The main contract work is the mines (here near Francistown they could be copper, gold, diamonds and nickel). When the husbands move the families have to move too and start again. Their children go to private schools: English speaking schools that mainly follow English system of ASA and A levels. Some even board in South Africa when they reach secondary age. The women generally don’t work cos they would have to move home every few years. One of the people I met said the Afrikaners spend all their time shopping and going to the spa. I am not sure what they buy cos although there are a lot of shops here there doesn’t seem to be much you would want to buy. But it takes all sorts I suppose.

Because there are so few homes with security (high walls and electric fences), the rental price is driven up. Many houses are in complexes so they feel like gated communities (ours is in an ordinary street with black, Asian and one other white family so not all the house are security fenced, but it seems to be safe cos we haven’t been robbed yet at all.

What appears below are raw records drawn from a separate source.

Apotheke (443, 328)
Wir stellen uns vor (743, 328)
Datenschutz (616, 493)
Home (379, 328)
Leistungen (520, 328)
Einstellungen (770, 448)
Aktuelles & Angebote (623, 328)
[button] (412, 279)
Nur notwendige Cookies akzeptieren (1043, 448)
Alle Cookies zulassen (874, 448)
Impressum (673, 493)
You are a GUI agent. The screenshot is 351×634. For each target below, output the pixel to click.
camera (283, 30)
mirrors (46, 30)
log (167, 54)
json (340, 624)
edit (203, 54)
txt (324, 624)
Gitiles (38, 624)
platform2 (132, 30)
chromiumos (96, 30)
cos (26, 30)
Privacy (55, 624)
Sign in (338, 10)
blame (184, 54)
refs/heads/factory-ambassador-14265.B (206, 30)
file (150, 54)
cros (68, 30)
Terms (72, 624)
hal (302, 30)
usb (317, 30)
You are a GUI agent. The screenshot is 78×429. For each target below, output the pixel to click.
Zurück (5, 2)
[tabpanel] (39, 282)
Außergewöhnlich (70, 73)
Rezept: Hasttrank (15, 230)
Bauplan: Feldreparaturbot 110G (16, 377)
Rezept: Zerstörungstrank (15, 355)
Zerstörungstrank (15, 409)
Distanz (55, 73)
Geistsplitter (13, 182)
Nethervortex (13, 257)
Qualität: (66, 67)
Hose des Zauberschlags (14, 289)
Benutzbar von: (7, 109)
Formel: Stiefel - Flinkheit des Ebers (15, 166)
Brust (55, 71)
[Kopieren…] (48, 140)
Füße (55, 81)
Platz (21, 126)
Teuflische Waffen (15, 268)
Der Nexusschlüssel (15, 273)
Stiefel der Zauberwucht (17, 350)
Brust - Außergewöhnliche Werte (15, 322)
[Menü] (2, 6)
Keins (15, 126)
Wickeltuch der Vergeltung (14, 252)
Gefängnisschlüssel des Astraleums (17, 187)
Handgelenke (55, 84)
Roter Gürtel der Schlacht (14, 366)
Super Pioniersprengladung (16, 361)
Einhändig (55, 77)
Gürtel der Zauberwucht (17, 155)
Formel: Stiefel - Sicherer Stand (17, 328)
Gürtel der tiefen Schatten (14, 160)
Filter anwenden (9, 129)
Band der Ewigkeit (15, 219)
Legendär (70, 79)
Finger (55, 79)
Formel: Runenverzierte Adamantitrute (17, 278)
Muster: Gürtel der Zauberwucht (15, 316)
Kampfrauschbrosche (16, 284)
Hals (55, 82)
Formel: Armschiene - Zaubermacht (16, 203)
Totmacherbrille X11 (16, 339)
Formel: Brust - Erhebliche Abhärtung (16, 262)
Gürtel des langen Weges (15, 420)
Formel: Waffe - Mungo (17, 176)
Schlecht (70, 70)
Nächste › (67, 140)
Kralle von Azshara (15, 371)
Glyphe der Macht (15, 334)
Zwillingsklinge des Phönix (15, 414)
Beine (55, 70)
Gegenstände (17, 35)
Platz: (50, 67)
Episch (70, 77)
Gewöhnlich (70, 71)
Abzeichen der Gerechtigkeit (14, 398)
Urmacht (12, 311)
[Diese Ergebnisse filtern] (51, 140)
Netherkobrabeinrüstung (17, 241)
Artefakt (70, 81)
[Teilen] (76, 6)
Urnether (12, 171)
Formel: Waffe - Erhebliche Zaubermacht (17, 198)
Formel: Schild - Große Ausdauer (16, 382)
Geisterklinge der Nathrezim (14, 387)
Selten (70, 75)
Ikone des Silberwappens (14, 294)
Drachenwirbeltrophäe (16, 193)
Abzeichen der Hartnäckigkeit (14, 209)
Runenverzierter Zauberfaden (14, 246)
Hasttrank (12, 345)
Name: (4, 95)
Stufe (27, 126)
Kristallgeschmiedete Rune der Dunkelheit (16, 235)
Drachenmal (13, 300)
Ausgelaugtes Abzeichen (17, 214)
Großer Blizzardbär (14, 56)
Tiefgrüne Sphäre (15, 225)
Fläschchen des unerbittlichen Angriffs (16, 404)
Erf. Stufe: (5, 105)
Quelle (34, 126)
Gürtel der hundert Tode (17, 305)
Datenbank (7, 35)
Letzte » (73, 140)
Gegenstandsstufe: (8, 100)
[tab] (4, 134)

Most of the white people I have met have stories of fairly regular robberies). The mines will pay well over the odds to house their ex pat managers and their families. (The workers are housed nearer the mines without families). So rent here is extraordinary high. We pay about £500 a month for this house. You could pay upwards of £1000 here a month so if you have any thoughts of this part of Africa being cheap for white people; think again. It would be cheaper in some parts of Botswana. In Gaborone, the capital city, rent for our house would only be around £300. And way out in rural areas it would be cheaper still because they are fewer jobs. Middle class black people live with this kind of security too. Indeed one of the people in this street has 24 hrs security guard and dog walking the grounds.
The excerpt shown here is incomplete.